EXERCISE GOAL :: According to the text about WebPageTest, how many locations around the world can its tests be run from?

TEXT SHOWN ::
■ ■ ■ ■
Detailed request/Connection breakdown
This is a very similar view to Chrome or Firebug’s network tab, but it also gives the proportion of each request that was spent in DNS lookup, transfer and rendering.  It’s also broken down by asset type (css, js, etc).

ConnectionViewRequestDetails

It’s hugely valuable for you to see why a particular asset is slow – for example, if you are referencing a third party asset that takes a long time for DNS lookup and transfer, you might investigate if you can host it on your own servers or through a CDN. It also goes without saying that the fewer requests you make, the better, so sprites and combining/minifying CSS and JS assets can help you avoid network overhead time. An interesting feature that Google News does is to base-64-encode “above the fold” images directly into the page, to reduce the number of requests. I presume they are also gzipped with the page when it is sent down the wire, saving both requests and page size.

Analysis of Bandwidth and CPU usage
WebPageTest offers a graph of CPU and bandwidth utilisation throughout the render of your page – useful to see if you can improve your time to rendering after the files have been delivered to the user e.g. high CPU because there is some intensive javascript. Improving this measure would make a great difference to older hardware/browsers.

CPU-Bandwidth

Self hosting & Running from different locations around the world
WebPageTest offers the ability to run from over 40 different locations in the world, at last count. So you can check how your site performs when accessed from different parts of the world. You can also download the source and set up your own hosting server and testing agents if you wish, which gives you more control over where and when you’d like to run it. It would be very useful as part of a build pipeline, to run each check-in/day/week, and highlight the effect that recent changes have made to the page speed.

If you are using the public agent, or decide to host your own, be aware of where the test agent is hosted vs where your site is hosted. For example, if you are both in the same AWS data centre, then time to first byte will probably not be an accurate measure for the majority of users.

Multiple requests
One feature I really like is the fact that it executes two requests to your page, which highlights how much of your page is cached from the first request, and what assets could benefit from cache headers. The in-depth analysis of all the above features (film strip view, connection breakdown, bandwidth & CPU analysis) is done on both versions.

RepeatViewRepeatViewWaterfall1RepeatViewWaterfall

Visual Comparison of two different tests
You can also compare two results – for example, two weeks apart – to see the differences if you have been trying to improve speed, or if you have recently introduced a new feature to see the impact that has had.

There are even more features available – for example, a trace route. We noticed when testing our Akamai fronted page that our packets were actually being routed via Singapore (why? I don’t know whether it was AWS or Akamai, but we noted it down for later follow up, especially before we go live.)

In summary – WebPageTest is an extremely useful diagnostic tool, and best of all it’s free!
■ ■ ■ ■
EXCERPTED RECORDS ::

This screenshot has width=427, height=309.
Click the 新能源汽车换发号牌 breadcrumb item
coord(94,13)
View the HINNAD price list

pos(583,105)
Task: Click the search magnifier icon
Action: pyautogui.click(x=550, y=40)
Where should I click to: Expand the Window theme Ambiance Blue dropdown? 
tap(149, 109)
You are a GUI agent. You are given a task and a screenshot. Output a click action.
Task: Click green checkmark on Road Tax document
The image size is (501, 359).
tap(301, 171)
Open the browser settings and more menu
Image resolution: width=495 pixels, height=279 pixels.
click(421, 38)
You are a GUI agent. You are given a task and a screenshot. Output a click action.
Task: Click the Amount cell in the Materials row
■ ■ ■ ■
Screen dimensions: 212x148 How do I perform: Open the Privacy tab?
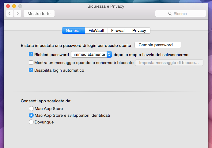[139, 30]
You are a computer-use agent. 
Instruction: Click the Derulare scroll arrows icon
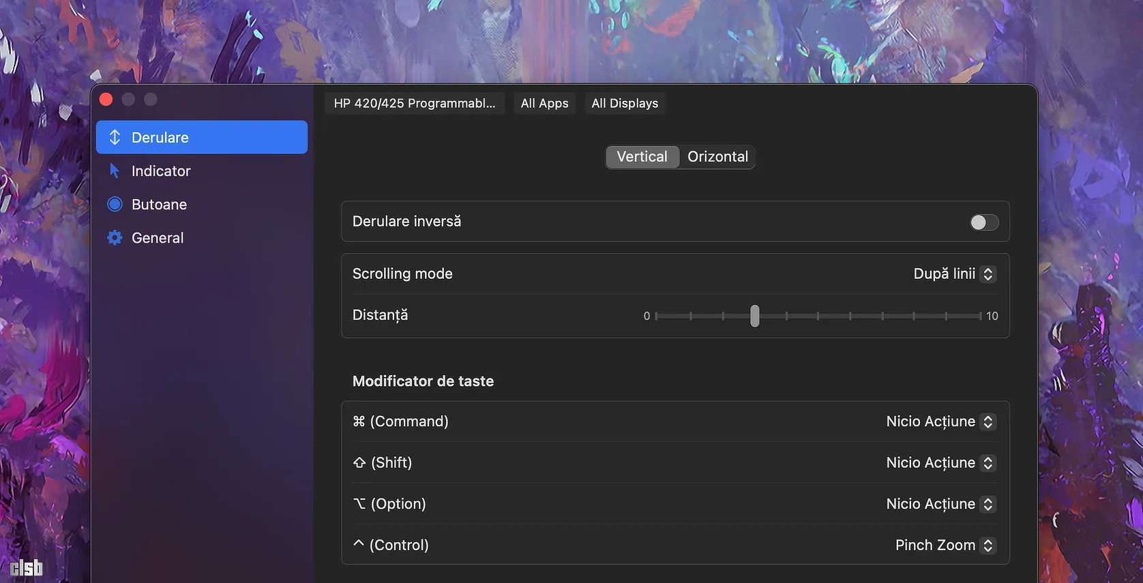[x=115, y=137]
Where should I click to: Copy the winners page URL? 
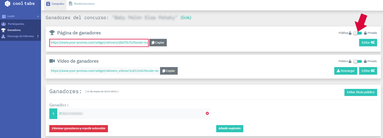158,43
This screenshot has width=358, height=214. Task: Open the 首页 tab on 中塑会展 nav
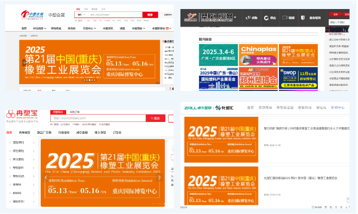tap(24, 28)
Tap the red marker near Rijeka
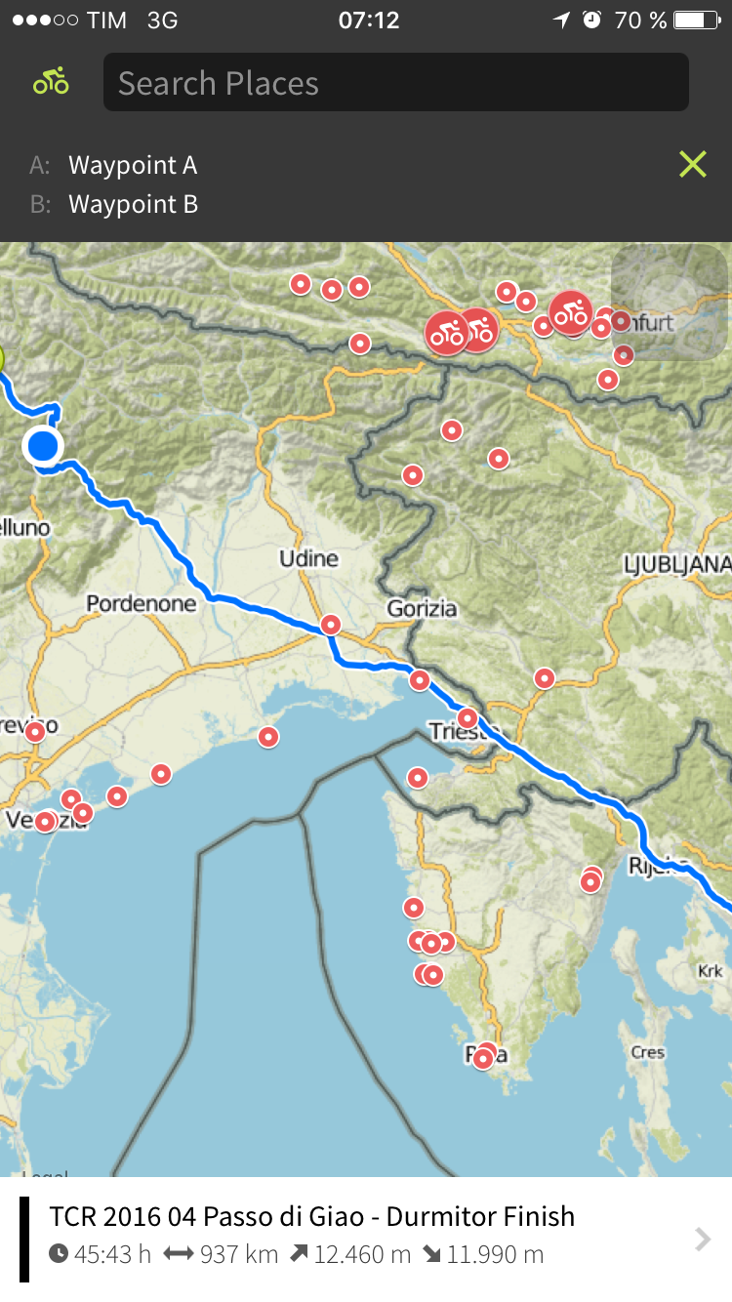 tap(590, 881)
■ ■ ■ ■
EXERCISE RESULT :: Over 40 locations, at last count.